How a Topological Mindset May Offer Extra Control During Mapping and Ablation of Left-Sided Reentrant Atrial Tachycardia.

作者信息

Duytschaever Mattias, De Smet Maarten, Martens Jordi, El Haddad Milad, De Becker Benjamin, Francois Clara, Tavernier Rene, Van den Abeele Robin, Hendrickx Sander, Vandersickel Nele, Le Polain de Waroux Jean-Benoit, Knecht Sebastien

机构信息

Department of Electrophysiology, AZ Sint-Jan Hospital, Bruges, Belgium (M.D., M.D.S., J.M., M.E.H., B.D.B., C.F., R.T., J.-B.L.P.d.W., S.K.).
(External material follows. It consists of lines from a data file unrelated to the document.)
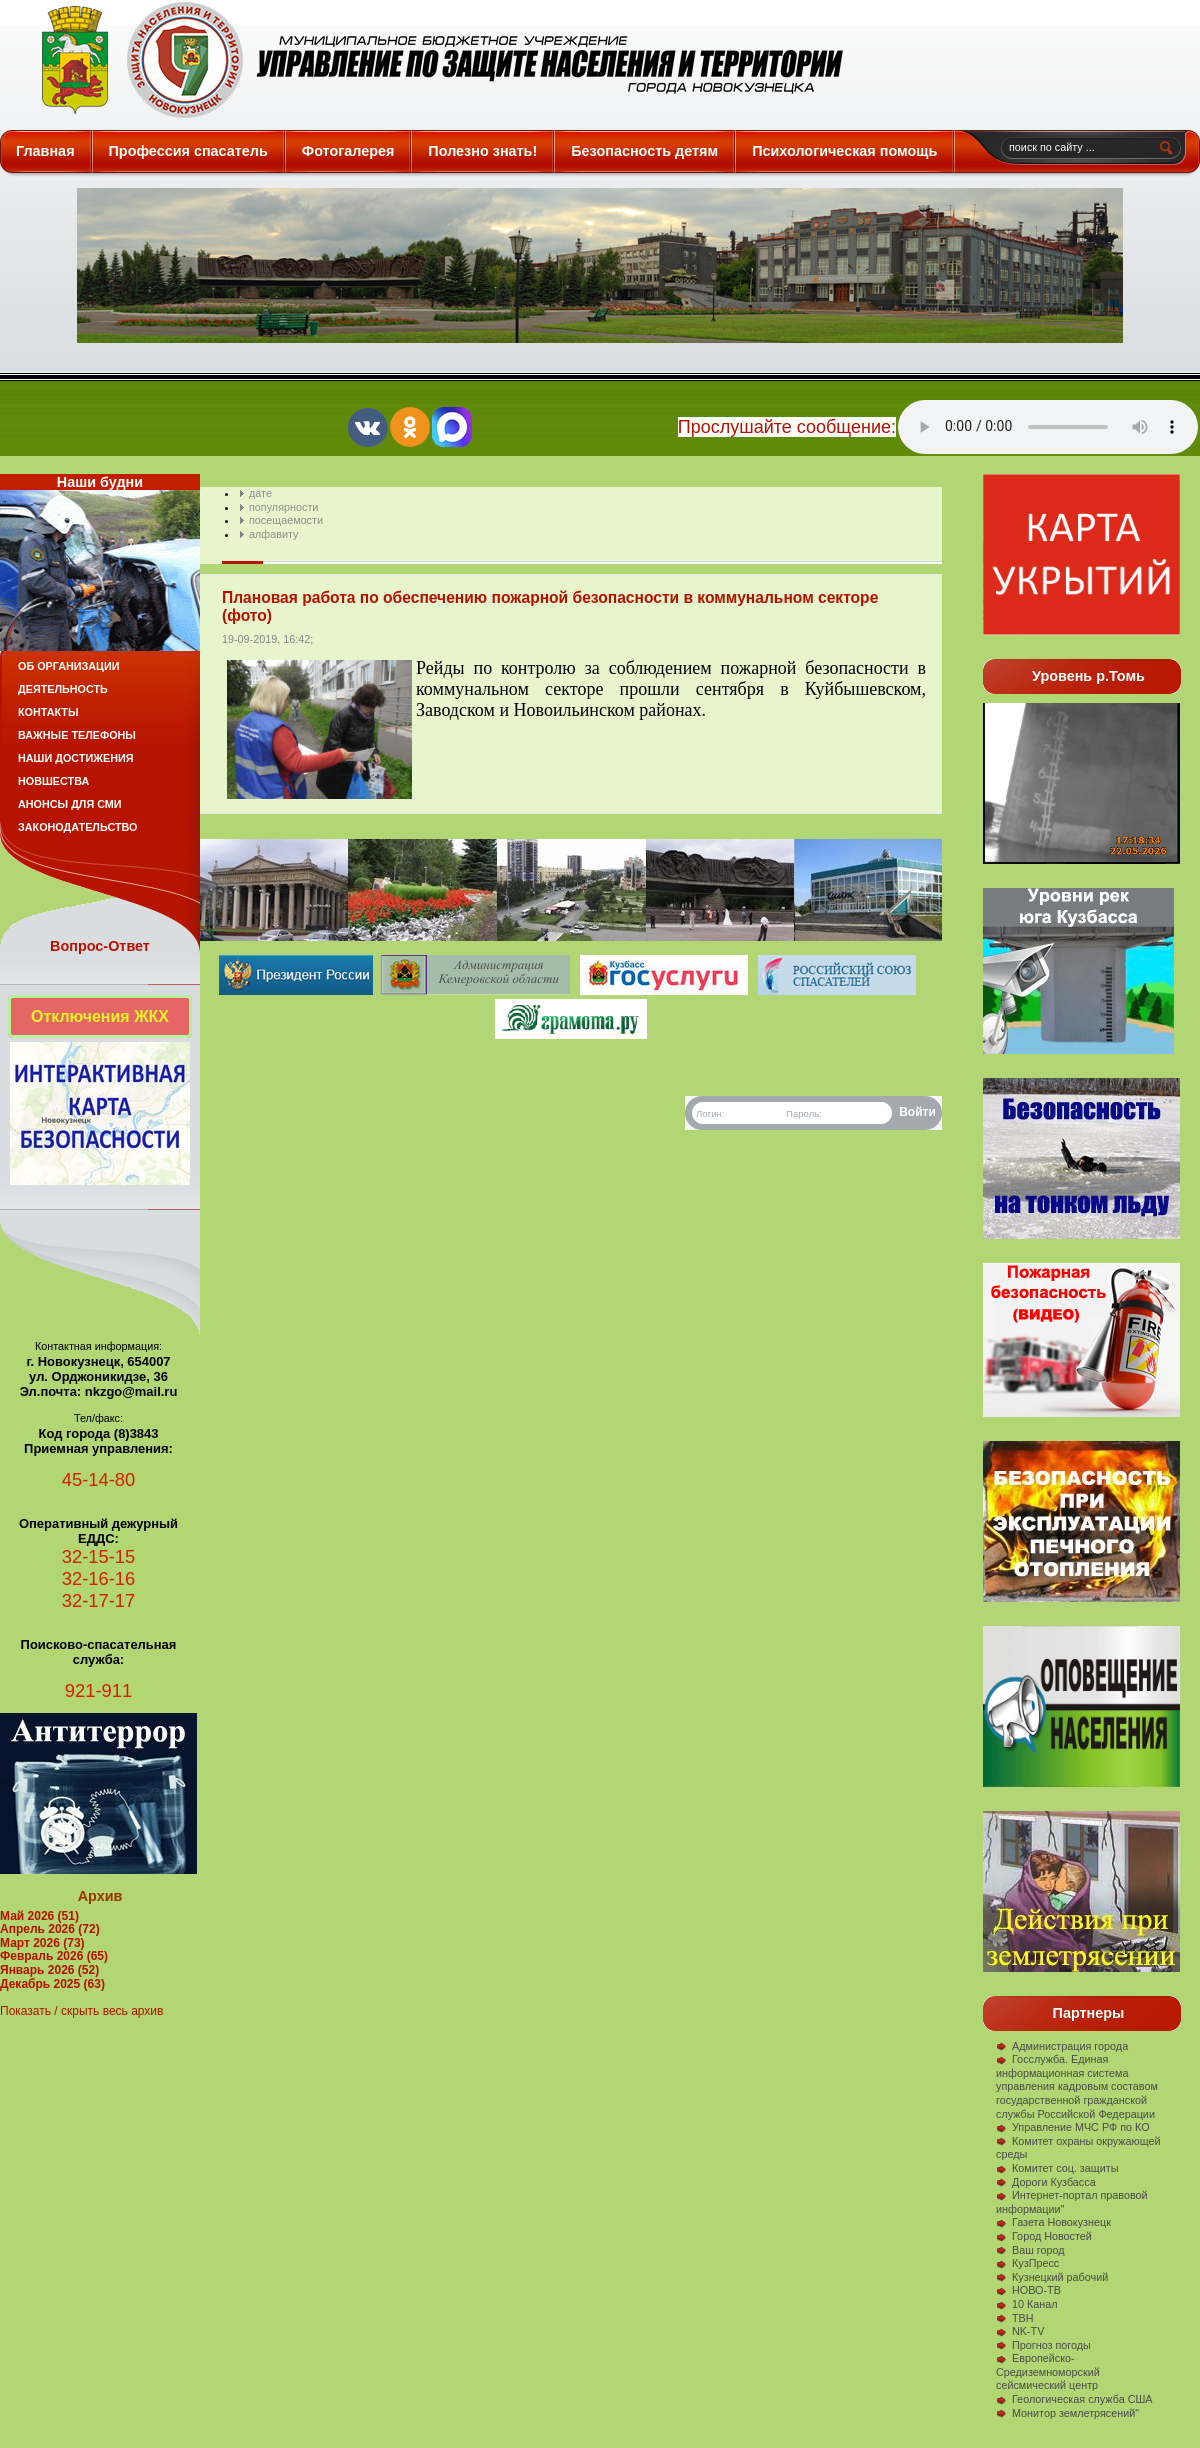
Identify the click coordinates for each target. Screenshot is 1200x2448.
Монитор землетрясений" (1067, 2413)
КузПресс (1027, 2263)
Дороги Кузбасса (1046, 2182)
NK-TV (1020, 2331)
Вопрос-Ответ (100, 946)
Department of Physics and Astronomy, Ghent University, Belgium (R.V.d.A., S.H., N.V.).

出版信息

Circ Arrhythm Electrophysiol. 2025 Jul;18(7):e013780. doi: 10.1161/CIRCEP.125.013780. Epub 2025 Jun 13.

Abstract

BACKGROUND

Reentry (macro or localized) is historically described as multiple pathways that are separated by barriers (either anatomic or functional) and involve active and passive loops (identified by electro-anatomic and entrainment mapping, EAM/ETM). Some reentrant atrial tachycardia (AT) cases are characterized by challenging activation patterns and unexpected ablation responses. A recent translational study, focusing on topology (TOP) and the role of boundaries, suggests that thinking topology within EAM/ETM might offer extra control during mapping and ablation of reentrant AT. We aimed to propose and prospectively validate a workflow (EAM/ETM+TOP) in which we integrate topological thinking within an EAM/ETM workflow for mapping and ablation of left-sided (left atrium) AT.

METHODS

The integrated workflow was performed in 88 left atrium reentrant AT cases. After EAM/ETM, the number of loops and potential ablation strategy were verified against the number of critical and noncritical boundaries (critical boundary [CB], non-CB). Linear radiofrequency lesions were deployed to connect both CBs, preferably by one direct CB-CB line.

RESULTS

EAM/ETM+TOP-based mapping was feasible in all cases and led to a diagnosis of a 2B topology with single-loop activation in 33 cases and a≥3B topology with dual-loop activation in 55 cases. In 87 out of 88 cases, subsequent ablation via a direct CB-CB approach (n=75), an indirect CB-non-CB-CB (n=9), or an indirect CB-non-CB-non-CB-CB approach (n=3) led to successful termination of AT. No unexpected changes in tachycardia cycle length occurred. After a median follow-up of 356 (inter-quartile range, 228-537) days, 16 patients experienced recurrence of AT (18%).

CONCLUSIONS

Thinking topology within an EAM/ETM workflow may offer extra control during mapping and ablation of left-sided reentrant AT.

摘要

背景

折返(大折返或局灶性折返)在历史上被描述为由屏障(解剖学或功能性)分隔的多条路径,涉及主动和被动环路(通过电解剖和拖带标测识别,即EAM/ETM)。一些折返性房性心动过速(AT)病例的特征是激活模式具有挑战性且消融反应出乎意料。最近一项关注拓扑结构(TOP)和边界作用的转化研究表明,在EAM/ETM中考虑拓扑结构可能在折返性AT的标测和消融过程中提供额外的控制。我们旨在提出并前瞻性验证一种工作流程(EAM/ETM+TOP),即在EAM/ETM工作流程中整合拓扑思维,用于左侧(左心房)AT的标测和消融。

方法

在88例左心房折返性AT病例中实施了整合工作流程。在进行EAM/ETM后,根据关键和非关键边界(关键边界[CB]、非CB)的数量验证环路数量和潜在消融策略。部署线性射频消融线连接两个CB,最好通过一条直接的CB-CB线。

结果

基于EAM/ETM+TOP的标测在所有病例中均可行,33例诊断为单环激活的2B拓扑结构,55例诊断为双环激活的≥3B拓扑结构。88例中的87例,随后通过直接CB-CB方法(n=75)、间接CB-非CB-CB(n=9)或间接CB-非CB-非CB-CB方法(n=3)进行消融,成功终止了AT。心动过速周期长度未出现意外变化。中位随访356(四分位间距,228-537)天后,16例患者出现AT复发(18%)。

结论

在EAM/ETM工作流程中考虑拓扑结构可能在左侧折返性AT的标测和消融过程中提供额外的控制。